As of 2021, there are reportedly 300 million crypto users across the globe.
What is Britcoin?
The Bank of England has reportedly launched a consultation into Britcoin, Britain’s own digital currency. That said, it would not technically be a cryptocurrency because, unlike Bitcoin, it would be issued by the bank.
As a result, Britcoin would be a Central Bank Digital Currency (CBDC), and, as outlined by the Bank of England, £10 of Britcoin would hold the same value as a £10 note.
Speaking about the consultation, the bank’s deputy governor for financial stability, Jon Cunliffe, said: “The plan to publish a consultation next year on CBDC is a crucial step in our policy development, especially as we further our thinking on the pressing issues at hand.”
“What it will do is provide a platform for interested parties and relevant groups to engage with the key questions on the merits of CBDC, and whether the public sector should advance to a development phase.”
England isn’t the first place to be exploring the possibilities of this kind of digital currency; the Bahamas has the Sand Dollar, while China launched pilots of CBDC in 2020.
According to the Bank of England, there will be no launch before 2025.
Why you should be wary of cryptocurrency
There are a number of reasons why you should be wary of cryptocurrency. One key aspect of cryptocurrency is that it is incredibly volatile. While, on the 10th November, Bitcoin reached an all-time high reaching above $68,000, on 16th November, there was a market-wide crash, whereby the overall crypto market dropped by over $200 billion to approximately $2.6 trillion.
It’s also important to note that cryptocurrencies are unregulated, which means that there’s no watchdog or regulator to oversee the security of transactions and guarantee safety and security – which is another issue.

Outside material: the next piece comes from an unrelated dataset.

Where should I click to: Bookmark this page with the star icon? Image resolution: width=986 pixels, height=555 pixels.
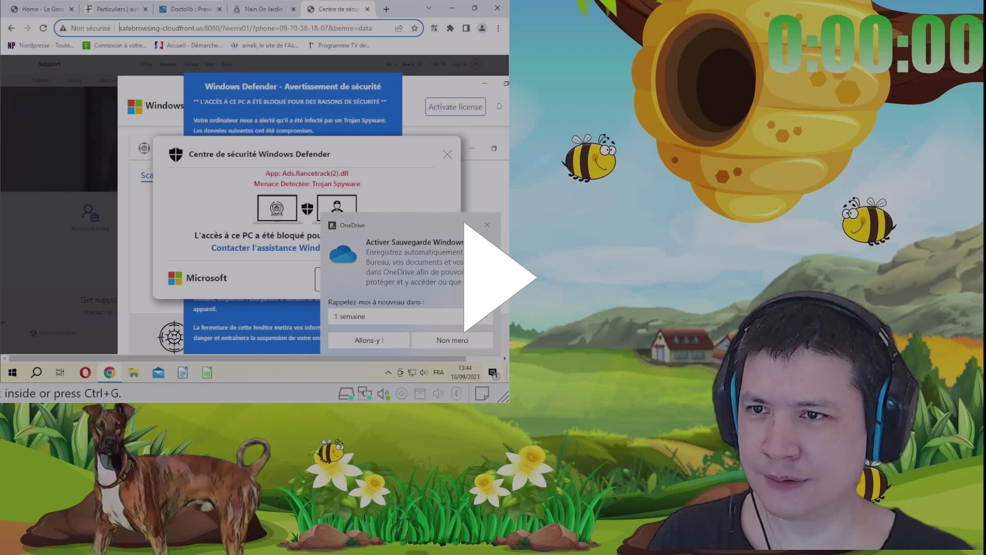414,28
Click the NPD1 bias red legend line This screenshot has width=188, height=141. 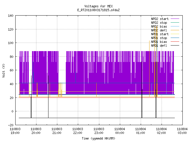coord(175,42)
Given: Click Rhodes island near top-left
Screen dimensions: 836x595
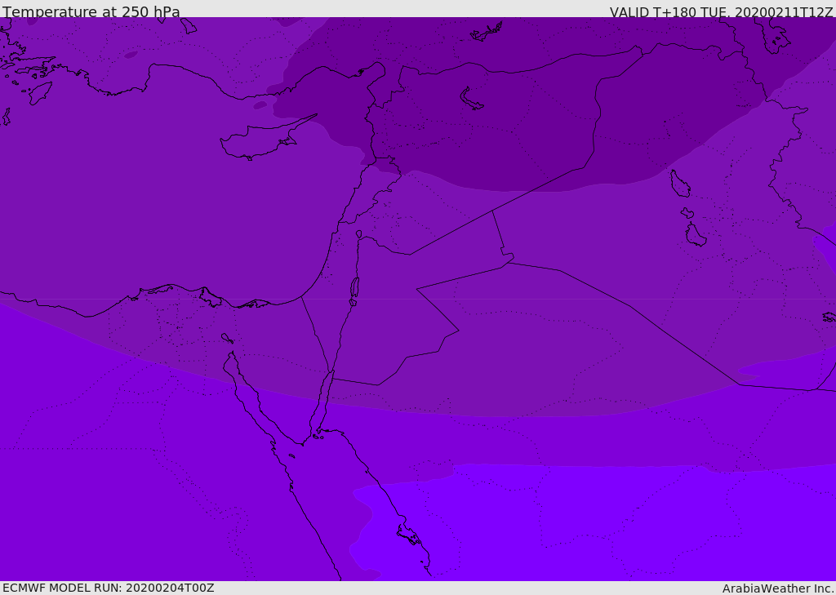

Although cryptocurrency is decentralised, meaning you own your own money, crypto exchanges and hot wallets (cryptocurrency wallets) can be hacked, and hacks happen all the time. This is why, when trading, it’s important to have a ‘cold wallet,’ too, which can’t be accessed through the internet.
Cryptocurrency ads and keeping your wits about you
You may have found yourself noticing more and more advertisements for cryptocurrency. With these advertisements becoming more mainstream, appearing on TfL buses and trains, one may believe these are regulated, conventional and safe forms of investment.
It’s for this exact reason that the Advertising Standards Authority (ASA) banned advertisement from crypto exchange service, Luno, which told people it was “time to buy.” Explaining the reasoning behind its decision, the ASA said: “We understood that bitcoin investment was complex, volatile, and could expose investors to losses and considered that stood in contrast to the impression given by the ad, that investment was simple and conventional.”
Adding: “We concluded that the ad irresponsibly suggested that engaging in bitcoin investment through Luno was straightforward and easy, particularly given that the audience it addressed.”
Now, further appeals for bans of crypto ads have been made, especially in relation to TfL posters advertising Floki Inu, another crypto product. Advertisements for this product ran for three weeks, and TfL has admitted that they do not know who is behind the funding of the posters.
If you decide you want to take things further with cryptocurrency, here are some tips on how to keep safe:
- Research, research, and research some more. Keep up-to-date with cryptocurrency exchanges, and even reach out to experienced investors for guidance and advice.
- Diversify. Putting all your money into cryptocurrency, especially considering how volatile it is, is potentially very dangerous. Make sure you don’t get caught out.
- Look into different cryptocurrency wallets to ensure your investments and purchases are safe or as safe as they can be.